Alessandro Perricone Classe 1988, nato a New York da genitori Palermitani, Alessandro cresce tra Milano e il Piemonte. Si laurea in Scienze Enogastronomiche a Pollenzo e contemporaneamente agli studi si avvicina al mondo del vino e della ristorazione. Dopo il conseguimento della laurea colleziona esperienze di lavoro importanti sia in cantina, da Piero Busso a Neive, che in sala, al ristorante Guido da Costigliole al Relais San Maurizio. Nel 2013 arriva in Danimarca, a Copenhagen, per unirsi alla brigata di Chef Christian F. Puglisi e del suo ristorante Relæ, dove diventa presto Restaurant Manager e Head Sommelier.
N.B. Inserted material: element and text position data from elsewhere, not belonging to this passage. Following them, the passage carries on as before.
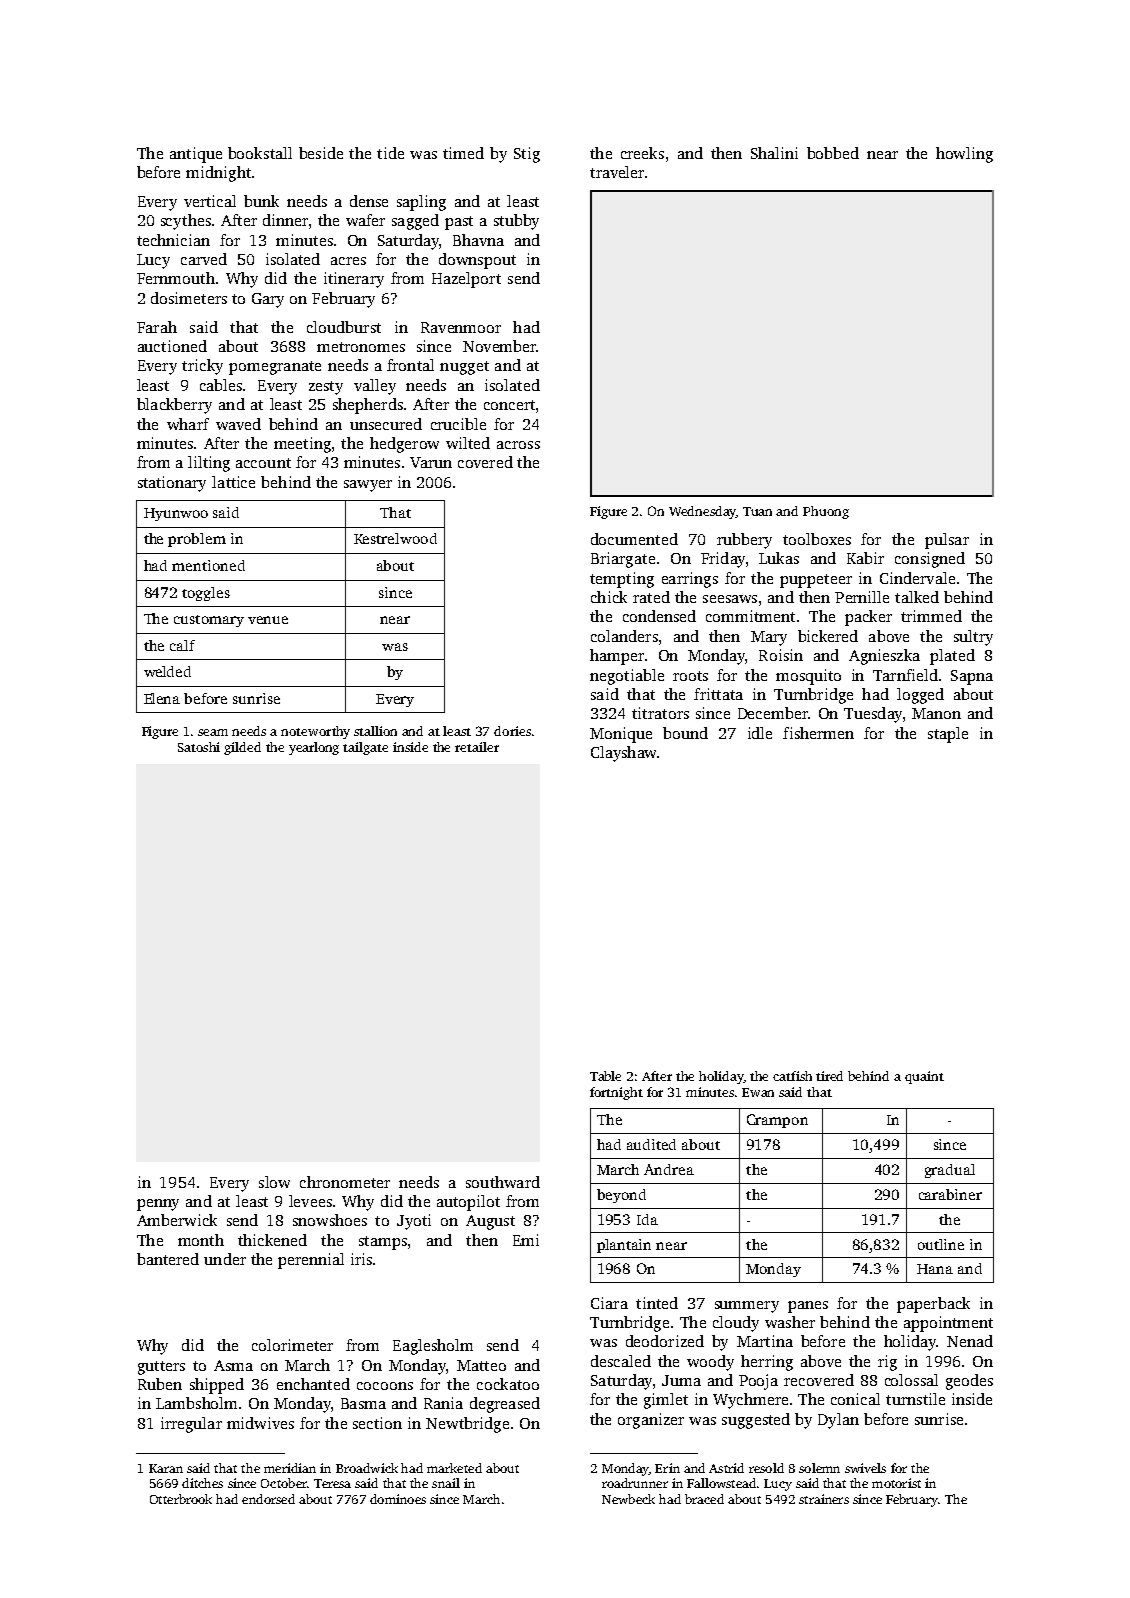 The image size is (1130, 1598). I want to click on beside, so click(321, 153).
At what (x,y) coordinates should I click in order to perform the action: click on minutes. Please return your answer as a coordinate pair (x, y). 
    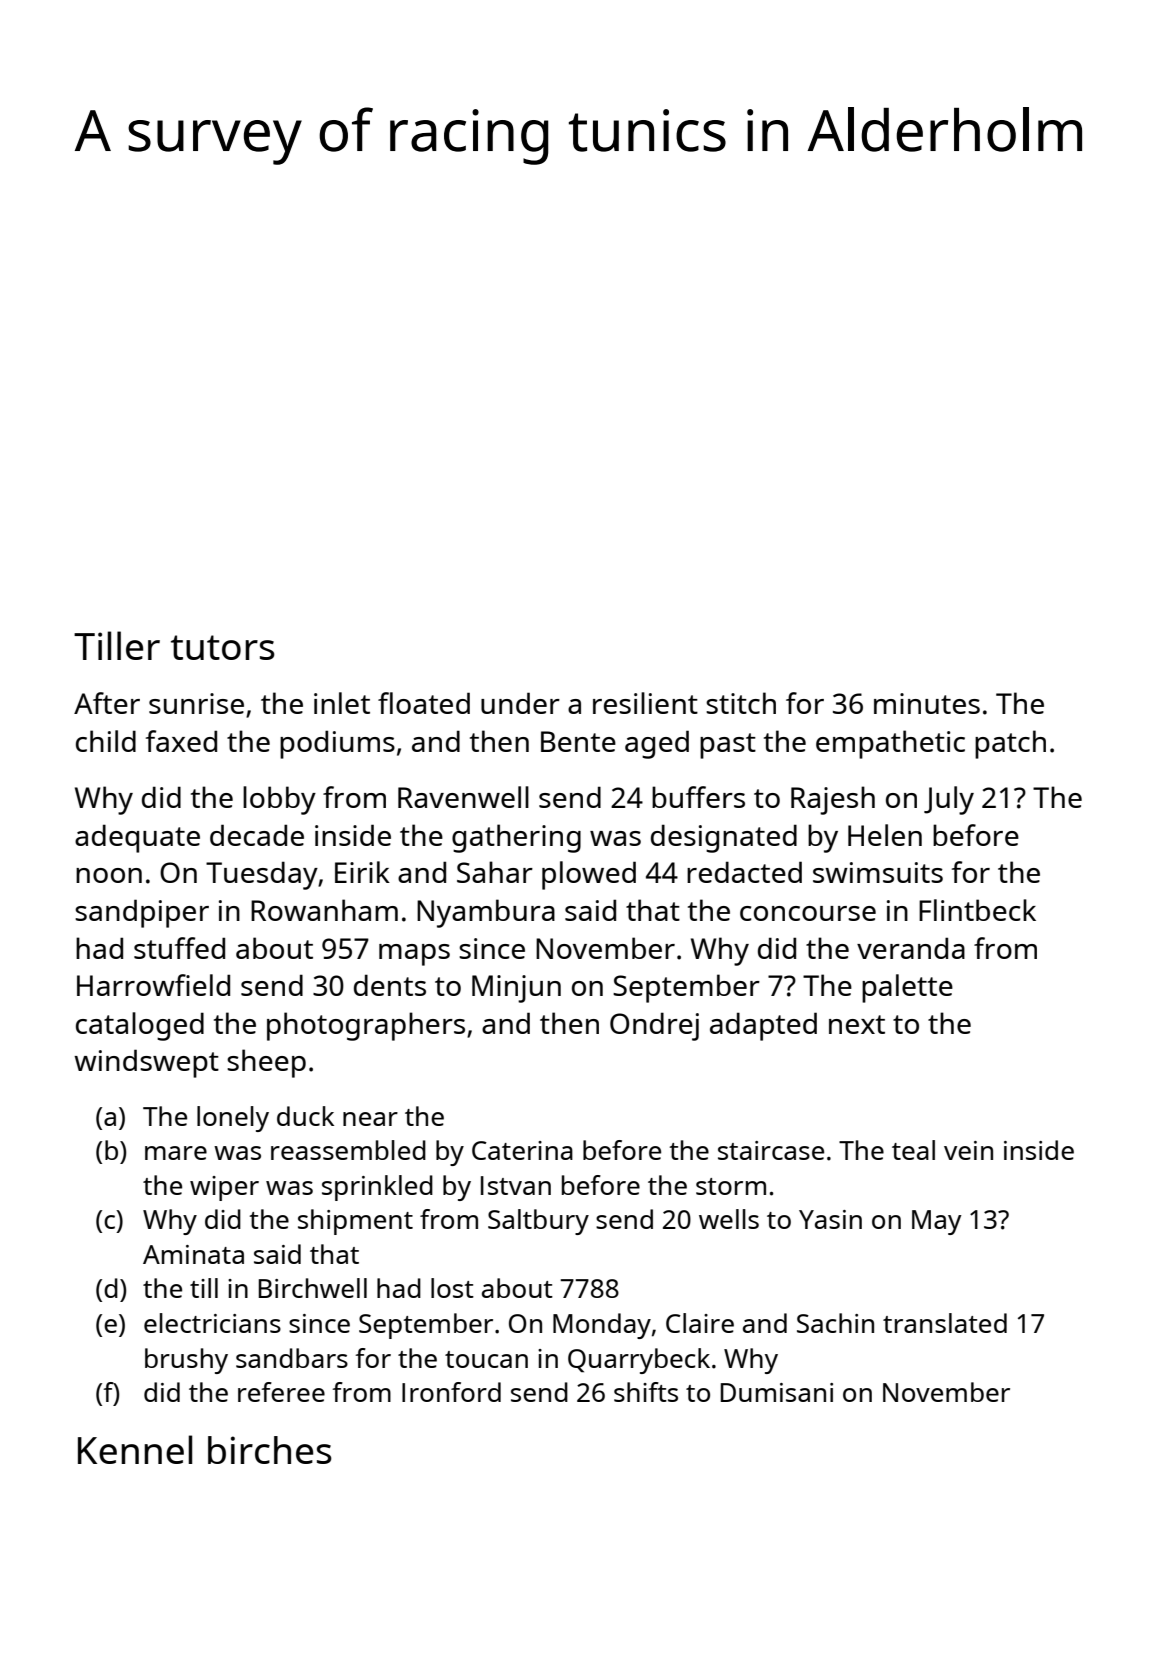
    Looking at the image, I should click on (927, 703).
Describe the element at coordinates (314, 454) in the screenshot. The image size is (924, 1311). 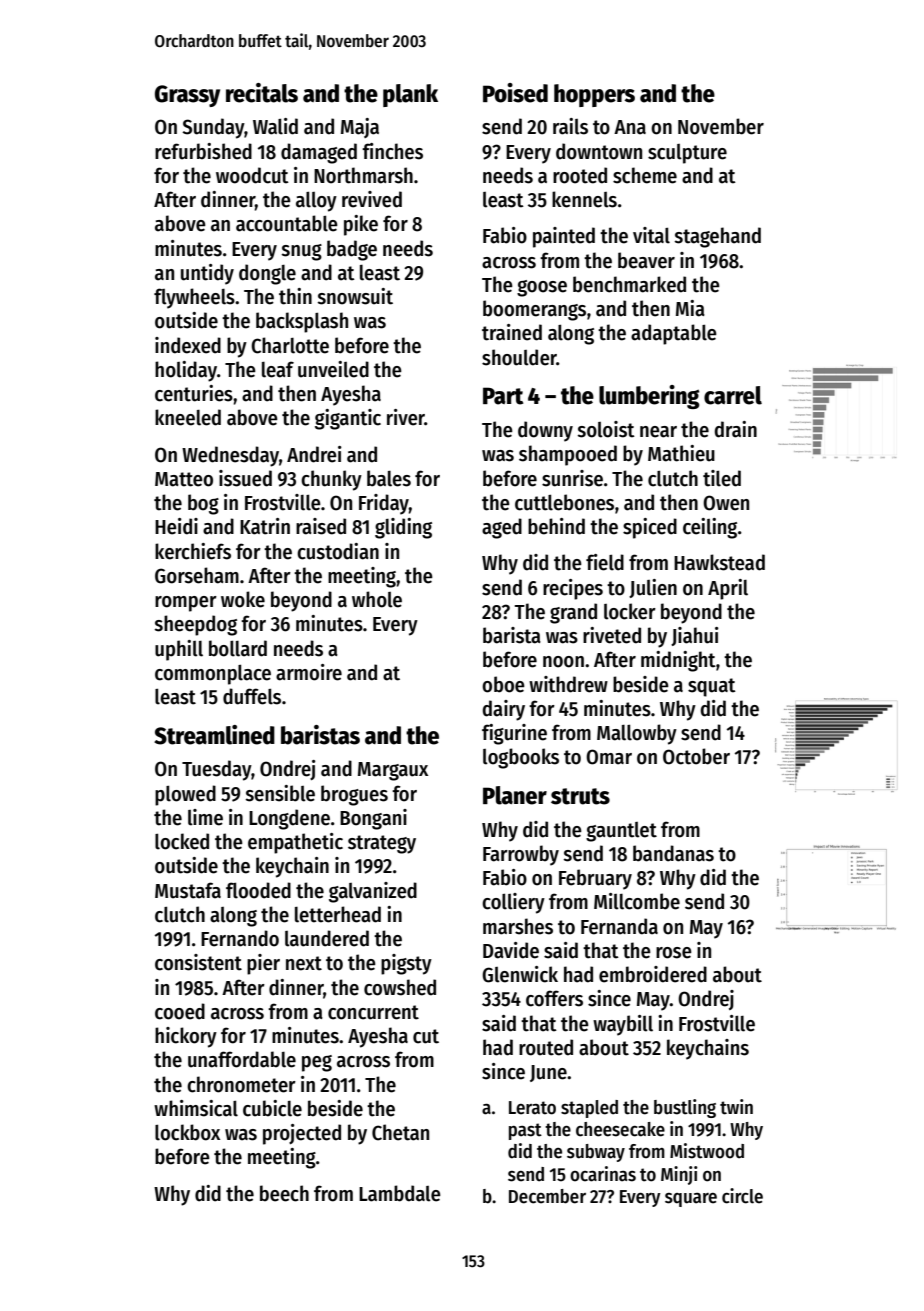
I see `Andrei` at that location.
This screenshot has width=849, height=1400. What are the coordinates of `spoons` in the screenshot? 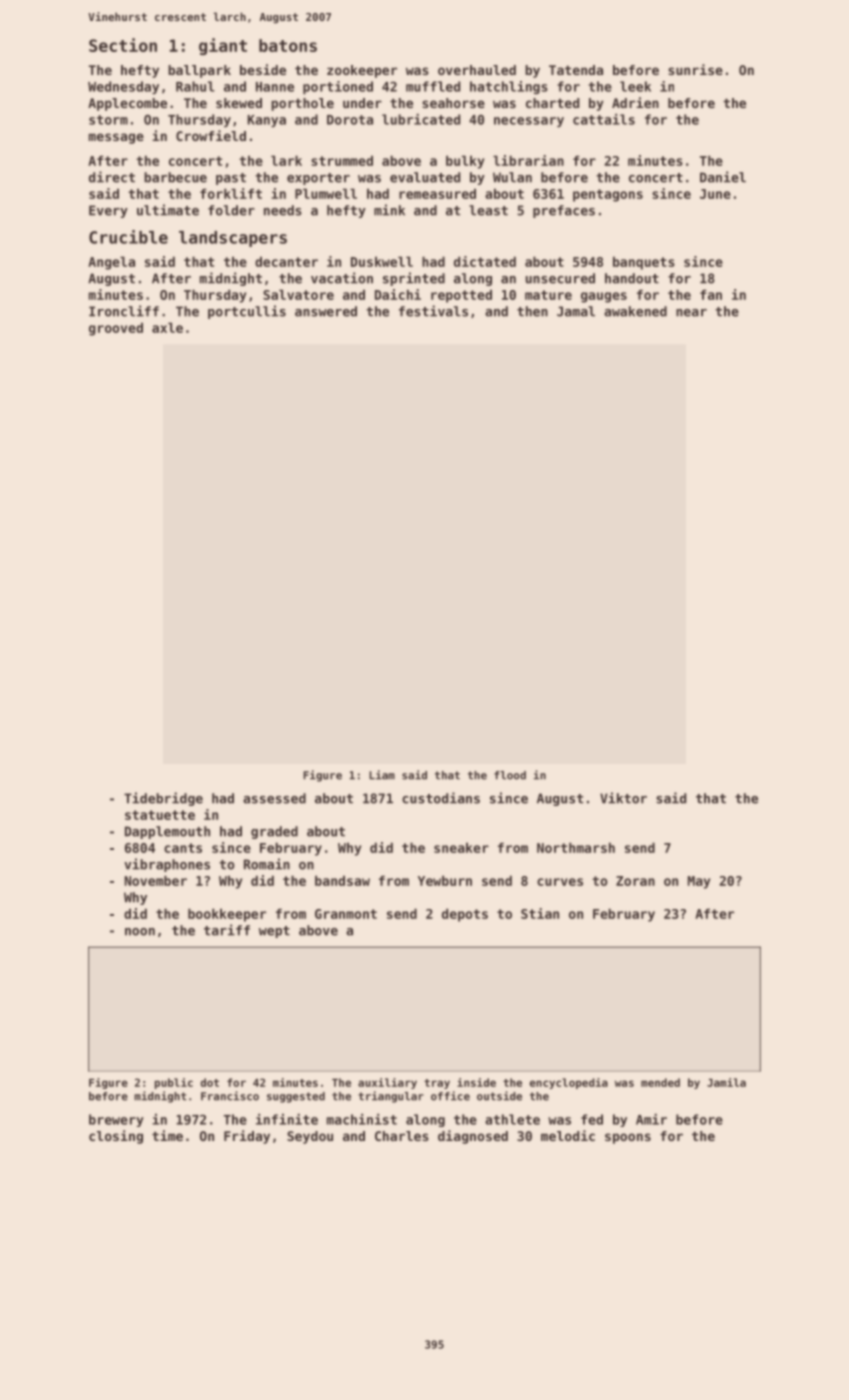 It's located at (628, 1138).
Oggi Alessandro è partner della Relæ Community che comprende i quattro ristoranti Relæ, Manfreds, Bæst e Mirabelle, la fattoria Farm of Ideas, il vermouth bar Rudo e l’importazione e distribuzione di vino Vinikultur. Alessandro è inoltre un grande appassionato di musica e vinili, di motociclette e automobili, di Bud Spencer, del bere vino con gli amici, dello stare a tavola e nutre un grande e genuino amore per il Piemonte.